EXERCISE OBJECTIVE: Each line below from the one containing "Zoom out on the map" through the one containing "Click the email" is to be given again exactly, and no line outside that span.

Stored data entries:

◇ ◇ ◇ ◇ ◇ ◇ ◇

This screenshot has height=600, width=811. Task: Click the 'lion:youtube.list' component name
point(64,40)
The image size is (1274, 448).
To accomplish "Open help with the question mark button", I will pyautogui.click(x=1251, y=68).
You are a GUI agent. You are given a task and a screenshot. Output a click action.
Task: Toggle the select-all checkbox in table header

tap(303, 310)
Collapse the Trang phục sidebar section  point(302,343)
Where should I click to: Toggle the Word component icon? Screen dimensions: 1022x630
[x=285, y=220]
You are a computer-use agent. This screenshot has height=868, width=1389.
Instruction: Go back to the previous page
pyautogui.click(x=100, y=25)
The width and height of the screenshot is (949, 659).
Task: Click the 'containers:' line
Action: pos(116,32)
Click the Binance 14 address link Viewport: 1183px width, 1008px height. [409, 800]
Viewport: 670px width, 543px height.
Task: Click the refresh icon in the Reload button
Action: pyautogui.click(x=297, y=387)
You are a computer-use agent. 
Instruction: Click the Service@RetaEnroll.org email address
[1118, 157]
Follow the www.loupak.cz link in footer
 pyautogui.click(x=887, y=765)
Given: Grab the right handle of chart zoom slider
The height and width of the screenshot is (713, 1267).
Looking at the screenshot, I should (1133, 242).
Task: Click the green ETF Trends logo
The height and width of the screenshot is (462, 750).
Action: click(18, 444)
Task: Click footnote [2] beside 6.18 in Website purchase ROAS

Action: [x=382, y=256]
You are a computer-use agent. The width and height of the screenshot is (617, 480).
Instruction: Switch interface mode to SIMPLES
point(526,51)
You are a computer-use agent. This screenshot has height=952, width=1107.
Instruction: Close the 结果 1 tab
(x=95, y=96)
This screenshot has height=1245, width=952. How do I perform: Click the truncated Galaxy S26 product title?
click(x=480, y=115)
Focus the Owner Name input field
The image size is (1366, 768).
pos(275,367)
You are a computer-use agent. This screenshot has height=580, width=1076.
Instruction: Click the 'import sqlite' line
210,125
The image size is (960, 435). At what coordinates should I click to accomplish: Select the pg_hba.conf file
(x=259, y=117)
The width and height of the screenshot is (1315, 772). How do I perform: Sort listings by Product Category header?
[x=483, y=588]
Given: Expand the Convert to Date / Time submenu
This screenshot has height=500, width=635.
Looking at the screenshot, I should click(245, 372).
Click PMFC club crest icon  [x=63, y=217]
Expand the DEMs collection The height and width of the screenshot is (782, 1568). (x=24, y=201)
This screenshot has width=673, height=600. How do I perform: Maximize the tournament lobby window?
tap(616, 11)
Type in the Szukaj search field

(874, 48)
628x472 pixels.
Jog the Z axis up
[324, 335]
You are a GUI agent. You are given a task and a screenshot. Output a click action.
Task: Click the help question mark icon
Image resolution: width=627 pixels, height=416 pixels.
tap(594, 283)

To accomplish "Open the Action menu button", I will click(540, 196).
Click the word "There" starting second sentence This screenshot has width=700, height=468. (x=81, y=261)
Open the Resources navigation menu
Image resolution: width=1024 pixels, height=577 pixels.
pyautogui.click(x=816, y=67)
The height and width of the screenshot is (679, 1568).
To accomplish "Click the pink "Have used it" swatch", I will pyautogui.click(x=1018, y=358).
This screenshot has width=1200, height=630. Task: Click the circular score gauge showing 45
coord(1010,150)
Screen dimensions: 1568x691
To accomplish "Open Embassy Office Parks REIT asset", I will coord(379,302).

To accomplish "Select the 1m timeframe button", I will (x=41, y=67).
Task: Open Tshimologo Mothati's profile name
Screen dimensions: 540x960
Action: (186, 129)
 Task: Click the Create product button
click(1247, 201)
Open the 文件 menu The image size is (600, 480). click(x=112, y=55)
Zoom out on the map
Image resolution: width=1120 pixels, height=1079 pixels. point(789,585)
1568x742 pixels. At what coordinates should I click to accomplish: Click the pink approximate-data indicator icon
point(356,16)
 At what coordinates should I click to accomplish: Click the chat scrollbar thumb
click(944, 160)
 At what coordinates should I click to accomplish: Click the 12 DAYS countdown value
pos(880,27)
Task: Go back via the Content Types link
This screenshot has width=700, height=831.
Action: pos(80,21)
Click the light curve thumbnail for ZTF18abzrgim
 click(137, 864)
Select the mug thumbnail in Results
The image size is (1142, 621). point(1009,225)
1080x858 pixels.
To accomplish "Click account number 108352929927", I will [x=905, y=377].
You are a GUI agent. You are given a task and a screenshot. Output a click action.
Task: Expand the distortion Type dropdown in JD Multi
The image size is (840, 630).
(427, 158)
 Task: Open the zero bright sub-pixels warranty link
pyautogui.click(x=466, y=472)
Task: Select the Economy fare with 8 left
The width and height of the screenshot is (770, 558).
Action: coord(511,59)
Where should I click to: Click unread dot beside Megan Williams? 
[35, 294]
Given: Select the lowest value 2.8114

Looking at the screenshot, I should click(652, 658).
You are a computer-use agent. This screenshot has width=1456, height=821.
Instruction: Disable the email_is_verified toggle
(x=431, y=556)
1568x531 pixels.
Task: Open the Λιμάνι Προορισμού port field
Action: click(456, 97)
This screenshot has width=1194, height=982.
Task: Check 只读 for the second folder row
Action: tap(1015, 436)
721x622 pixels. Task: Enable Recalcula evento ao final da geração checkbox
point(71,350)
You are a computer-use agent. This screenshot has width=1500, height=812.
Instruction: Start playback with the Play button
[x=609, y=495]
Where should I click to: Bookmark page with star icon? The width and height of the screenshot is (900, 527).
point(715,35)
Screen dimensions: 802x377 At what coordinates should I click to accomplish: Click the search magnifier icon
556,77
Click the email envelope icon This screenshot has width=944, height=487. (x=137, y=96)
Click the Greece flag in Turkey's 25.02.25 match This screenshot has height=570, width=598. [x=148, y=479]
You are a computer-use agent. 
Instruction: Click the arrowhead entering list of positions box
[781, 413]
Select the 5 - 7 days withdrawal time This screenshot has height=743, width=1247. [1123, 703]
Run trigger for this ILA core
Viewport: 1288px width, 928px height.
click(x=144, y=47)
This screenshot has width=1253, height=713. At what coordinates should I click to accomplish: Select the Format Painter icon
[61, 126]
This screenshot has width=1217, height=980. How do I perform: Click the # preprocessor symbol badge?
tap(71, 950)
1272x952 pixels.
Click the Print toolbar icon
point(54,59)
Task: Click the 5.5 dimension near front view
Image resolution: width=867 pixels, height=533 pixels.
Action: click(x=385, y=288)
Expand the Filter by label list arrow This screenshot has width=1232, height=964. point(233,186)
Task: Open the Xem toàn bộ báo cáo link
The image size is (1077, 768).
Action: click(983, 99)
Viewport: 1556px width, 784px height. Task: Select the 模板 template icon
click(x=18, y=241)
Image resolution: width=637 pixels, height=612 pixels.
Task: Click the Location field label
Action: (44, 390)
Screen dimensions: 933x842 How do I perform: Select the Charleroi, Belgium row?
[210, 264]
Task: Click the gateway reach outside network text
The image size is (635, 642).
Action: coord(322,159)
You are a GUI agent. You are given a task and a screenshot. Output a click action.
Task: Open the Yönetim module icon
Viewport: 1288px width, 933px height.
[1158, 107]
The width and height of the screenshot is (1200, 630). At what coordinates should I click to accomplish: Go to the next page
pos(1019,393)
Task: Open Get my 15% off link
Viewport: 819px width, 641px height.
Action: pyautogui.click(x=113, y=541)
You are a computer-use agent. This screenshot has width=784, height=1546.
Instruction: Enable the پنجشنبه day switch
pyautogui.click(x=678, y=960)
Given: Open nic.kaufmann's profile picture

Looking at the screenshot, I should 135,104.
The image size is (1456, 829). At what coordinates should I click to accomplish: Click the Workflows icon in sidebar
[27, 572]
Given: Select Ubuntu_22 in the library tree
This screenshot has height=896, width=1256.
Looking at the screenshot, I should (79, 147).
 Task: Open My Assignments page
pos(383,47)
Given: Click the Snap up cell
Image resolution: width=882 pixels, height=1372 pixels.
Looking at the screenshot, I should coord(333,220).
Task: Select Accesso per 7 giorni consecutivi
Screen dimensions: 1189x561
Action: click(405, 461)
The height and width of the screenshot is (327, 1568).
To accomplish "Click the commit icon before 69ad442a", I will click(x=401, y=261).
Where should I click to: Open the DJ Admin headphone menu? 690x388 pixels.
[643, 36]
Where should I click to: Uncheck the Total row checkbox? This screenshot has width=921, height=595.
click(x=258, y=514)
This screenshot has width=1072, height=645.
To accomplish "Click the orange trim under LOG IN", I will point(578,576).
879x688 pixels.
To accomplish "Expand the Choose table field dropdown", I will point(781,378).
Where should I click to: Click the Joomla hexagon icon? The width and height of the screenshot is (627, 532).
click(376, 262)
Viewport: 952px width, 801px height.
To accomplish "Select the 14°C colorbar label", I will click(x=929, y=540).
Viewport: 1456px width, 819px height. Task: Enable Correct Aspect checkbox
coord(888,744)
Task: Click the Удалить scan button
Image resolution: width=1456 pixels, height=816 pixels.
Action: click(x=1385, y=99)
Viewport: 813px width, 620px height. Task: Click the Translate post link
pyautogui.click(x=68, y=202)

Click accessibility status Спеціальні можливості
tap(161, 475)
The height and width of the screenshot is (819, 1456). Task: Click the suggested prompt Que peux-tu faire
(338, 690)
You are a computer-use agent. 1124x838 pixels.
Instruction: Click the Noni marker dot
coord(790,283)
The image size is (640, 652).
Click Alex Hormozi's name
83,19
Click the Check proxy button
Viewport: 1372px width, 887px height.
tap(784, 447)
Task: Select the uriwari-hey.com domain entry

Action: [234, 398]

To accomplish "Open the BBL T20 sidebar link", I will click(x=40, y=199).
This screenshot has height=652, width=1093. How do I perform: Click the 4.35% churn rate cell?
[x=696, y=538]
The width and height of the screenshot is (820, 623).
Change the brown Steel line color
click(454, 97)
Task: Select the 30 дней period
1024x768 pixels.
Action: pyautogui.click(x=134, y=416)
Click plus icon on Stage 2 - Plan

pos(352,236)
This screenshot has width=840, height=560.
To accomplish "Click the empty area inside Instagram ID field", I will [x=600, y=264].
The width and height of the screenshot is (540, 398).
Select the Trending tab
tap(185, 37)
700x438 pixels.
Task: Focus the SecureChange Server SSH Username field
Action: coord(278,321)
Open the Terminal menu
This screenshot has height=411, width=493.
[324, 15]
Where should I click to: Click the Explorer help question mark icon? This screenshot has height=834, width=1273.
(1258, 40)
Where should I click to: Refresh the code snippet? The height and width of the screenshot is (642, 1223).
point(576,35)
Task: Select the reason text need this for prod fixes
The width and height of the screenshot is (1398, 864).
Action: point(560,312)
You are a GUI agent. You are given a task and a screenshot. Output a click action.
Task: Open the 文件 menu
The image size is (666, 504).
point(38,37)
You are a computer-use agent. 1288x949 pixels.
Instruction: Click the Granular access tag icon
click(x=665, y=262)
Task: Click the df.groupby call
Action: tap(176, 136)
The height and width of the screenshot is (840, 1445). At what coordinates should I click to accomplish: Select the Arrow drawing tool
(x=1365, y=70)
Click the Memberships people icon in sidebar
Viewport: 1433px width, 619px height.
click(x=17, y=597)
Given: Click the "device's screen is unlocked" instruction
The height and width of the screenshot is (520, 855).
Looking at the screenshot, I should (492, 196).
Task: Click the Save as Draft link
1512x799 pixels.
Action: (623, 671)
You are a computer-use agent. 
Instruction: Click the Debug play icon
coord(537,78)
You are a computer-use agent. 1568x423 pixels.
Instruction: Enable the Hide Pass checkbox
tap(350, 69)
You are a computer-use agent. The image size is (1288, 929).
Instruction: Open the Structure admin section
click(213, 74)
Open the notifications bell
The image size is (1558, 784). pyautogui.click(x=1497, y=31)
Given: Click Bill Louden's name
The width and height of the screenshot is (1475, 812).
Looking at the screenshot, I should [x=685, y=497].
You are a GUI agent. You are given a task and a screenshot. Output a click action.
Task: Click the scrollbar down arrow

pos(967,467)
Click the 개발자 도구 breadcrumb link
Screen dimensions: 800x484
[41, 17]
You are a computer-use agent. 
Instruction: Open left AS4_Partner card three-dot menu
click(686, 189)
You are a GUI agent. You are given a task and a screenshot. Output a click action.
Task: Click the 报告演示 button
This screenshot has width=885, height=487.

◇ ◇ ◇ ◇ ◇ ◇ ◇

RESPONSE TO THE TASK:
Zoom out on the map
Image resolution: width=1120 pixels, height=1079 pixels. point(789,585)
1568x742 pixels. At what coordinates should I click to accomplish: Click the pink approximate-data indicator icon
point(356,16)
 At what coordinates should I click to accomplish: Click the chat scrollbar thumb
click(944, 160)
 At what coordinates should I click to accomplish: Click the 12 DAYS countdown value
pos(880,27)
Task: Go back via the Content Types link
This screenshot has width=700, height=831.
Action: pos(80,21)
Click the light curve thumbnail for ZTF18abzrgim
 click(137, 864)
Select the mug thumbnail in Results
The image size is (1142, 621). point(1009,225)
1080x858 pixels.
To accomplish "Click account number 108352929927", I will [x=905, y=377].
You are a GUI agent. You are given a task and a screenshot. Output a click action.
Task: Expand the distortion Type dropdown in JD Multi
The image size is (840, 630).
(427, 158)
 Task: Open the zero bright sub-pixels warranty link
pyautogui.click(x=466, y=472)
Task: Select the Economy fare with 8 left
The width and height of the screenshot is (770, 558).
Action: coord(511,59)
Where should I click to: Click unread dot beside Megan Williams? 
[35, 294]
Given: Select the lowest value 2.8114

Looking at the screenshot, I should click(652, 658).
You are a computer-use agent. This screenshot has width=1456, height=821.
Instruction: Disable the email_is_verified toggle
(x=431, y=556)
1568x531 pixels.
Task: Open the Λιμάνι Προορισμού port field
Action: click(456, 97)
This screenshot has width=1194, height=982.
Task: Check 只读 for the second folder row
Action: tap(1015, 436)
721x622 pixels. Task: Enable Recalcula evento ao final da geração checkbox
point(71,350)
You are a computer-use agent. This screenshot has width=1500, height=812.
Instruction: Start playback with the Play button
[x=609, y=495]
Where should I click to: Bookmark page with star icon? The width and height of the screenshot is (900, 527).
point(715,35)
Screen dimensions: 802x377 At what coordinates should I click to accomplish: Click the search magnifier icon
556,77
Click the email envelope icon This screenshot has width=944, height=487. (x=137, y=96)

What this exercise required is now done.